*Extracted material:*
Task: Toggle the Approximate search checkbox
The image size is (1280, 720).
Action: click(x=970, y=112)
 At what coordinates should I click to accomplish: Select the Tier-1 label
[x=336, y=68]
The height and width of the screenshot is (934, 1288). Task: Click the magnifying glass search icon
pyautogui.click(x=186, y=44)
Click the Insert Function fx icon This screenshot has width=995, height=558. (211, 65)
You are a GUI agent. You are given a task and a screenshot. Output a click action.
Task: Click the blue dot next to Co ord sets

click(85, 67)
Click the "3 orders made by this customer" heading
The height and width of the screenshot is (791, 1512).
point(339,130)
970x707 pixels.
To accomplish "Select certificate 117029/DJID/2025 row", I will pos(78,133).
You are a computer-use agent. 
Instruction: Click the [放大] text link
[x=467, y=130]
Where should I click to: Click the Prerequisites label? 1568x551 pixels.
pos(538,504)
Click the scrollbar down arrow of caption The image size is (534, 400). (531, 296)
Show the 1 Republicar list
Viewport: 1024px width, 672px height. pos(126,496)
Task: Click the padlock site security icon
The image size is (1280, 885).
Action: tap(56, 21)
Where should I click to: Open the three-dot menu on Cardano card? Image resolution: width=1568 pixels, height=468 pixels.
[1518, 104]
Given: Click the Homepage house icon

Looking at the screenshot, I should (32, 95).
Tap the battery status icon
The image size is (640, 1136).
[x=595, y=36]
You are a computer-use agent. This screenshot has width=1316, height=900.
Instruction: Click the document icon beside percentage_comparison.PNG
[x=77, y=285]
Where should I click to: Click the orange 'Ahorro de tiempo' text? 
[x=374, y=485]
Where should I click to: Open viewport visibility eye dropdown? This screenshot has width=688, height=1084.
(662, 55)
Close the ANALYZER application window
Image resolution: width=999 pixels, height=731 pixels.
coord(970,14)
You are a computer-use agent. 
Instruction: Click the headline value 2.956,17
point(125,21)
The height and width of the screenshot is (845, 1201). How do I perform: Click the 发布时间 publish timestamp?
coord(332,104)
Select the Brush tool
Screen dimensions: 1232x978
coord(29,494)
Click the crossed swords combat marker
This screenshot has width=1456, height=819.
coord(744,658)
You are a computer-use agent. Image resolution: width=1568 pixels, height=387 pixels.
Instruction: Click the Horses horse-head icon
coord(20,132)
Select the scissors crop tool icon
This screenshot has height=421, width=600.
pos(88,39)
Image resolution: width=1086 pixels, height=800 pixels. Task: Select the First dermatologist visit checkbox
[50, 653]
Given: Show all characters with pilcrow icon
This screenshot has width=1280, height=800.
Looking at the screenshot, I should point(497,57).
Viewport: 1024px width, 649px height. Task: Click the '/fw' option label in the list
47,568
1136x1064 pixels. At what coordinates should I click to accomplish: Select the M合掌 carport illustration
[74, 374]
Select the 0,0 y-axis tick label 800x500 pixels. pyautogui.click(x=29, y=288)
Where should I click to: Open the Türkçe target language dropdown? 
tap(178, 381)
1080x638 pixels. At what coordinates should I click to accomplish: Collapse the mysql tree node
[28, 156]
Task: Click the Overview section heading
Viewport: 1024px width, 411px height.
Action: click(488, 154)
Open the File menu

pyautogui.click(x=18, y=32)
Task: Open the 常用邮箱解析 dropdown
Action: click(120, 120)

*Assignment:*
The answer must be an exact transcription of every record above.

*Worked solution:*
Task: Toggle the Approximate search checkbox
The image size is (1280, 720).
Action: click(x=970, y=112)
 At what coordinates should I click to accomplish: Select the Tier-1 label
[x=336, y=68]
The height and width of the screenshot is (934, 1288). Task: Click the magnifying glass search icon
pyautogui.click(x=186, y=44)
Click the Insert Function fx icon This screenshot has width=995, height=558. (211, 65)
You are a GUI agent. You are given a task and a screenshot. Output a click action.
Task: Click the blue dot next to Co ord sets

click(85, 67)
Click the "3 orders made by this customer" heading
The height and width of the screenshot is (791, 1512).
point(339,130)
970x707 pixels.
To accomplish "Select certificate 117029/DJID/2025 row", I will pos(78,133).
You are a computer-use agent. 
Instruction: Click the [放大] text link
[x=467, y=130]
Where should I click to: Click the Prerequisites label? 1568x551 pixels.
pos(538,504)
Click the scrollbar down arrow of caption The image size is (534, 400). (531, 296)
Show the 1 Republicar list
Viewport: 1024px width, 672px height. pos(126,496)
Task: Click the padlock site security icon
The image size is (1280, 885).
Action: tap(56, 21)
Where should I click to: Open the three-dot menu on Cardano card? Image resolution: width=1568 pixels, height=468 pixels.
[1518, 104]
Given: Click the Homepage house icon

Looking at the screenshot, I should (32, 95).
Tap the battery status icon
The image size is (640, 1136).
[x=595, y=36]
You are a computer-use agent. This screenshot has width=1316, height=900.
Instruction: Click the document icon beside percentage_comparison.PNG
[x=77, y=285]
Where should I click to: Click the orange 'Ahorro de tiempo' text? 
[x=374, y=485]
Where should I click to: Open viewport visibility eye dropdown? This screenshot has width=688, height=1084.
(662, 55)
Close the ANALYZER application window
Image resolution: width=999 pixels, height=731 pixels.
coord(970,14)
You are a computer-use agent. 
Instruction: Click the headline value 2.956,17
point(125,21)
The height and width of the screenshot is (845, 1201). How do I perform: Click the 发布时间 publish timestamp?
coord(332,104)
Select the Brush tool
Screen dimensions: 1232x978
coord(29,494)
Click the crossed swords combat marker
This screenshot has width=1456, height=819.
coord(744,658)
You are a computer-use agent. Image resolution: width=1568 pixels, height=387 pixels.
Instruction: Click the Horses horse-head icon
coord(20,132)
Select the scissors crop tool icon
This screenshot has height=421, width=600.
pos(88,39)
Image resolution: width=1086 pixels, height=800 pixels. Task: Select the First dermatologist visit checkbox
[50, 653]
Given: Show all characters with pilcrow icon
This screenshot has width=1280, height=800.
Looking at the screenshot, I should point(497,57).
Viewport: 1024px width, 649px height. Task: Click the '/fw' option label in the list
47,568
1136x1064 pixels. At what coordinates should I click to accomplish: Select the M合掌 carport illustration
[74, 374]
Select the 0,0 y-axis tick label 800x500 pixels. pyautogui.click(x=29, y=288)
Where should I click to: Open the Türkçe target language dropdown? 
tap(178, 381)
1080x638 pixels. At what coordinates should I click to accomplish: Collapse the mysql tree node
[28, 156]
Task: Click the Overview section heading
Viewport: 1024px width, 411px height.
Action: click(488, 154)
Open the File menu

pyautogui.click(x=18, y=32)
Task: Open the 常用邮箱解析 dropdown
Action: click(120, 120)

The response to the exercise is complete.